Kreis: The first foundation is, well, it’s two parts really. One is mentality and the other one is, how hard are you willing to work? How much do you want it? Those things kind of go hand in hand. The mentality part — how much do you want it — how mentally strong are you when it’s difficult times? The hard work thing, are you are willing to put your body into places that other players aren’t willing to put their body? Are you willing to risk injury because you want to make that play to help stop a goal?
Those three players, through the years, they didn’t all walk in with it. But right now, those three players all have a tremendously high level of both. A strong mental attitude, and they all have varying degrees of both qualities when they came. Schuler had that mental edge that not too many players have right away. He showed up and we just saw this guy who was just confident and had a personality about him that said, “I’m not going to get bothered by anything.” It was pretty incredible.
Sebastián comes in with, I think, more of a naiveté about [him], he’s always smiling and happy to be here and “No show is too big for me.”
Straus: Is he the sort of player who has to tailor his game a bit to fit your style? He’s got the skill, but there’s some flamboyance there that might be more than you need. Do you have to turn the screw on him a little bit?
Kreis: Yeah, you do. It has to happen every day in training. The other players have to be on a player like that. There’s a time and a place for that stuff, absolutely. I love to see that when we’re in the attacking third. Last week against San Jose [a 2-0 RSL win on March 3], he rolls the ball over with his left foot, right foot, he’s by [Ramiro] Corrales and has a shot at goal. That’s the exact right spot for that. Now if he’d done that in our third of the field and given away a ball that ends up with a chance against us, we’re having a different conversation. You’re not saying you don’t like it. You’re just saying there’s a time and place for it. And I believe that’s true for all of our players.
Note: In March, Schuler, Gil and Velásquez were regarded as prime examples of the depth built by Kreis and Lagerwey. With a month remaining in the regular season, that depth has proven to be even more impressive.
While Gil, 19, has lived up to his promise in midfield, Velásquez has been in and out of the lineup and Schuler (injured foot) just returned to the field after nearly five months.
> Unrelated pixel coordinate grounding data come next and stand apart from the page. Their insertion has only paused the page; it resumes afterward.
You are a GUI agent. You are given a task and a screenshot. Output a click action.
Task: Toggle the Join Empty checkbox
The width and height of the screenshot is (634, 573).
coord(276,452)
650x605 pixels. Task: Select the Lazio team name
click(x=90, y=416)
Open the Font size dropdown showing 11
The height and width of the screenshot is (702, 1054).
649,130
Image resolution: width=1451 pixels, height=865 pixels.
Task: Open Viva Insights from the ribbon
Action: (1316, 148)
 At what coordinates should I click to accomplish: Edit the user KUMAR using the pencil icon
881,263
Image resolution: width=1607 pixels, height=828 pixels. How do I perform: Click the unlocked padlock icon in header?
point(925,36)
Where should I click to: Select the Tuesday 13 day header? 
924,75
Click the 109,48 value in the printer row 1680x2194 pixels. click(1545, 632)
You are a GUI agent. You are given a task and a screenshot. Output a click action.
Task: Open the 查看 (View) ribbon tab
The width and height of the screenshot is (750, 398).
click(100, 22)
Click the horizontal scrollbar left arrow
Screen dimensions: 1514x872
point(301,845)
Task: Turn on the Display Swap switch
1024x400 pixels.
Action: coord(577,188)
Nineteen-year-old defender Carlos Salcedo filled in for Schuler and has performed well alongside veteran Nat Borchers. On offense, RSL has received contributions from Toronto FC castoff Joao Plata (three goals and eight assists), 20-year-old Colombian Olmes García (five and four) and Devon Sandoval (three goals), a 2013 draft pick out of the University of New Mexico.
RSL has seven players with at least four MLS goals in 2013, tied for most in the league with the New York Red Bulls. New York’s player payroll is nearly three times higher than RSL’s.
Straus: Based on my experience as a pretty limited player, I imagine that it’s probably not easy for many players to focus on the things they’re not as good at or to go against their instincts. You want success and positive feedback. You want to keep doing the stuff you do well. How do you guide a player toward focusing on, and improving on, the things that they’re not as comfortable with?
Kreis: Again, it’s a question of, you ask and you listen to the answer and watch for yourself. Judge for yourself how hungry a player is. Typically when you’re adding, when you’re talking about three — two college players and one young player that comes straight from the youth national team — it’s a very true statement, when you’re adding those three players they’ve never experienced not playing. Probably in their entire youth and college careers.
They’ve not only played every game, but they’ve been viewed as the ideal in their team. Everybody should look at them. It’s interesting to know or to try to figure out whether those type of players feel that they’ve arrived. That they’re at the top. “I’m at the top already, what do you mean I’ve got to get better?” We hear that from some interviews that we do, that those players think that they’re there, or close to it.